Goal: Return the following records line for line, with no changes.

Part of a data file
= = = = = = =

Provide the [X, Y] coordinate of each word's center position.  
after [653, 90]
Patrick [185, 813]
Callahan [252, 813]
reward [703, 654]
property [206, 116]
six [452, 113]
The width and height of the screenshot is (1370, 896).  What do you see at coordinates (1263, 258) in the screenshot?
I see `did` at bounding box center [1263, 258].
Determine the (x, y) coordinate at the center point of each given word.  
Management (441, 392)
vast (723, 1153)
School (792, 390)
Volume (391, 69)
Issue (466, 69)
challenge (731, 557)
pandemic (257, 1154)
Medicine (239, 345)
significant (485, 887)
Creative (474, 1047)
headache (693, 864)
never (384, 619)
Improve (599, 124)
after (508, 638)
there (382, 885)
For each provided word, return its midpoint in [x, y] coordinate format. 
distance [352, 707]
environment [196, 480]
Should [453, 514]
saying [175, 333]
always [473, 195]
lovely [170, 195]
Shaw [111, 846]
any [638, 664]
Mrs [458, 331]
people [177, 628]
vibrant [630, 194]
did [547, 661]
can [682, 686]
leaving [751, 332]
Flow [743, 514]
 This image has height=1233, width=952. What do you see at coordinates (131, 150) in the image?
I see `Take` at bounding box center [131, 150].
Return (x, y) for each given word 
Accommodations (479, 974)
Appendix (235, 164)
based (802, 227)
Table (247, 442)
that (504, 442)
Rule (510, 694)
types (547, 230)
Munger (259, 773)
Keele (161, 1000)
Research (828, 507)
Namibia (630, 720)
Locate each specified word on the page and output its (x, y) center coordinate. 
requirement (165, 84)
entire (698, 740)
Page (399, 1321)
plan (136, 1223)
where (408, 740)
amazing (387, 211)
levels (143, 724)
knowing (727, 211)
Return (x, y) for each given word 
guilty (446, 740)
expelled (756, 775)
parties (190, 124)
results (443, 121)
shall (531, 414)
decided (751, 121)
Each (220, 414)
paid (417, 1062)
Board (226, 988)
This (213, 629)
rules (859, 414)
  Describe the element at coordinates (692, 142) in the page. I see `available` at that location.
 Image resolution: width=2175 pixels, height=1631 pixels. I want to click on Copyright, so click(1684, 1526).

= = = = = = =

The reply:
Provide the [X, Y] coordinate of each word's center position.  
after [653, 90]
Patrick [185, 813]
Callahan [252, 813]
reward [703, 654]
property [206, 116]
six [452, 113]
The width and height of the screenshot is (1370, 896).  What do you see at coordinates (1263, 258) in the screenshot?
I see `did` at bounding box center [1263, 258].
Determine the (x, y) coordinate at the center point of each given word.  
Management (441, 392)
vast (723, 1153)
School (792, 390)
Volume (391, 69)
Issue (466, 69)
challenge (731, 557)
pandemic (257, 1154)
Medicine (239, 345)
significant (485, 887)
Creative (474, 1047)
headache (693, 864)
never (384, 619)
Improve (599, 124)
after (508, 638)
there (382, 885)
For each provided word, return its midpoint in [x, y] coordinate format. 
distance [352, 707]
environment [196, 480]
Should [453, 514]
saying [175, 333]
always [473, 195]
lovely [170, 195]
Shaw [111, 846]
any [638, 664]
Mrs [458, 331]
people [177, 628]
vibrant [630, 194]
did [547, 661]
can [682, 686]
leaving [751, 332]
Flow [743, 514]
 This image has height=1233, width=952. What do you see at coordinates (131, 150) in the image?
I see `Take` at bounding box center [131, 150].
Return (x, y) for each given word 
Accommodations (479, 974)
Appendix (235, 164)
based (802, 227)
Table (247, 442)
that (504, 442)
Rule (510, 694)
types (547, 230)
Munger (259, 773)
Keele (161, 1000)
Research (828, 507)
Namibia (630, 720)
Locate each specified word on the page and output its (x, y) center coordinate. 
requirement (165, 84)
entire (698, 740)
Page (399, 1321)
plan (136, 1223)
where (408, 740)
amazing (387, 211)
levels (143, 724)
knowing (727, 211)
Return (x, y) for each given word 
guilty (446, 740)
expelled (756, 775)
parties (190, 124)
results (443, 121)
shall (531, 414)
decided (751, 121)
Each (220, 414)
paid (417, 1062)
Board (226, 988)
This (213, 629)
rules (859, 414)
  Describe the element at coordinates (692, 142) in the page. I see `available` at that location.
 Image resolution: width=2175 pixels, height=1631 pixels. I want to click on Copyright, so click(1684, 1526).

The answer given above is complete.